Nach dem Polizeigesetz wird die Polizei tätig zur Abwehr von Gefahren und vorbeugend zur Bekämpfung von Straftaten, letzteres allerdings nur, wenn eine Person tatsächlich Anhaltspunkte dafür liefert, dass sie Straftaten begehen wird. Der Einsatz eines verdeckten Ermittlers ist zusätzlich an engere Voraussetzungen geknüpft. Er darf nur angeordnet werden, wenn eine Gefahr für den Bestand oder die Sicherheit des Landes oder für Leben, Gesundheit oder Freiheit einer Person oder für
bedeutende fremde Sach- und Vermögenswerte gegeben ist. Als
Straftaten kommen nur erhebliche Straftaten in Betracht, ähnlich
geregelt wie in der Strafprozessordnung.

Schließlich müssen bei grenzüberschreitenden Aktionen die ausländischen Polizeibehörden um vorherige Genehmigung gefragt
und laufend unterrichtet werden. Das ist hier zusätzlich anzumerken, weil das »no border camp«, das bereits erwähnte Zeltlager gegen Abschiebung, in Brüssel stattfand.

Staats­si­cher­heit, Staats­si­cher­heit über alles

Die Behörden haben nach Bekanntwerden etwa vier Wochen lang zu dem Vorfall geschwiegen. Dann hat das baden-württembergische
Innenministerium im Landtag eine parlamentarische Anfrage beantwortet und sich dafür entschieden, dass man nach Polizeigesetz tätig geworden sei. Man habe »konkrete Zielpersonen der antifaschistischen/anarchistischen Szene und einzelne Kontaktpersonen dieser Zielpersonen« im Auge gehabt. Sollte das stimmen, müssten die Studenten in Heidelberg etwa einen schwerwiegenden Anschlag geplant
haben; statt vier Wochen Schweigen hätte man dann jedoch zügige Festnahmeaktivitäten der Polizei erwarten dürfen.

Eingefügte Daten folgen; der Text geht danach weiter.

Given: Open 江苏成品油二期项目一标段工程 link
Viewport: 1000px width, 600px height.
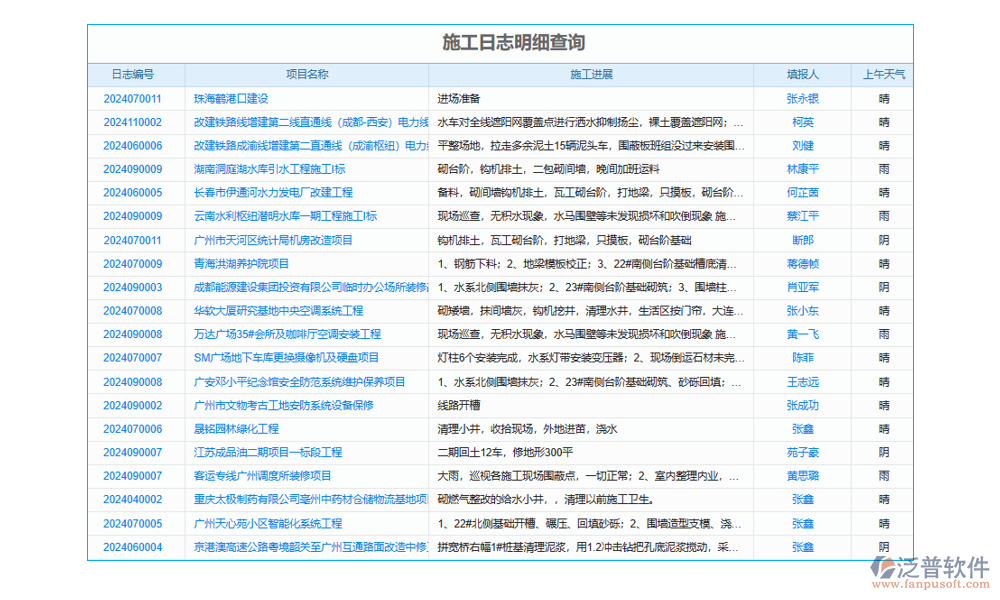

Sehr viel plausibler ist da schon der Schluss aus den Angaben des Ermittlers selbst: Der Einsatz war letztlich pauschal gegen die Antifa in Heidelberg gerichtet, mit dem Ziel, zu beobachten und zu berichten.

Das Innenministerium hat im Parlament im Grunde nur den Gesetzeswortlaut wiederholt und nebulöse ›Fakten‹ angedeutet, ohne zur Aufklärung beizutragen. Schon früher hatte es, damals mit Hilfe des Verfassungsschutzes, seine beobachtenden Aktivitäten gegen die AIHD gerichtet. Über viele Jahre wurden Personendaten gesammelt, die dann in einem Fall zum Berufsverbot für einen Lehrer führten. Die obersten Verwaltungsrichter des Landes nannten das in einer Entscheidung, die das Berufsverbot aufhob, teils schwer nachvollziehbar, teils sogar
demokratiefeindlich (vgl. zuletzt Rolf Gössner, Grundrechte-Report 2010, S. 133 ff.).

In einem zweiten Anlauf ist nun die Polizei offenbar in ähnlicher Manier tätig geworden. Verdeckte Ermittlungen sozusagen auf Vorrat, ohne tatsächliche konkrete Gefahren oder bevorstehende erhebliche Straftaten, stellen aber eine schwere Verletzung des aus den Erfahrungen der Nazi-Zeit abgeleiteten Gebots der strikten Trennung von Polizei und Geheimdienst dar. Die Polizei hat sich hier gegen Recht und Gesetz geheimdienstliche Aufgaben angemaßt. Offenbar reichen ihr bzw. dem vorgesetzten Innenministerium großflächige Videoüberwachungen, Vorratsdatenspeicherungen, große Lauschangriffe nicht mehr, darum werden verdeckt »persönliche« Beziehungen hergestellt, ohne Rücksicht auf die psychischen Folgen bei
den Betroffenen, die sich getäuscht und benutzt fühlen müssen, ohne Rücksicht aber auch auf die Folgen für die Demokratie: Wer wird sich dann noch in politischen Gruppierungen engagieren wollen, wenn man damit rechnen muss, dass einer aus der Gruppe zur örtlichen Polizei, Abteilung Staatsschutz, sozusagen eine Handy-Standleitung betreibt? Oder ist das gar nicht Rücksichtslosigkeit, sondern das eigentliche Ziel solcher Aktionen?

Die DDR ist tot, die Stasi gibt es nicht mehr, aber der Staatssicherheitswahn lebt offenbar weiter.